I've been addicted to these documentaries on Netflix lately, but they seem to glance over those precious details.


This is a general pet peeve of mine - I hate it when people present "rags to riches" or "prison to freedom" stories without giving a real sense of the "how" part. To me that is where the real story and the real character lies. Too often stories focus on the pain and suffering alone and the stories feel very incomplete to me. That is also why I kike reading biographies or autobiographies, because there finally the focus shifts from "what" to "how".

update: this was a general comment, not specific to this article where the writer might need to protect her family and thus have good reason not to go into details.


Seems easy enough to verify. Just check what language they speak and with what accent.


Refugee's are a separate category altogether -- did you go through the refugee process?

This law: http://en.wikipedia.org/wiki/North_Korean_Human_Rights_Act_o... offers details on how the US treats North Korean refugee's and should provide a springboard for more research.


Interesting, no I went through the regular process. Thanks fir the link.

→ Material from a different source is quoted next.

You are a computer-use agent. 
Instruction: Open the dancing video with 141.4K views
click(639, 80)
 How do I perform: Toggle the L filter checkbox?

I know it's cliche, but it definitely puts things in perspective and makes me realize how fortunate I am to have the life I have


Good job on finding your way to a better life. Remember those you left behind and work towards setting them free.

As for the other comments here, there is no doubt there are many other countries all around the world that suffer poverty under the rule of totalitarian regimes. Many of them are supported or ignored depending on whether they can afford to buy stuff (mostly weapons) from leading powers. The first-hand report in this article does nothing to deny or highlight that simple fact. So, take it as the personal account that it truly is, and nothing else.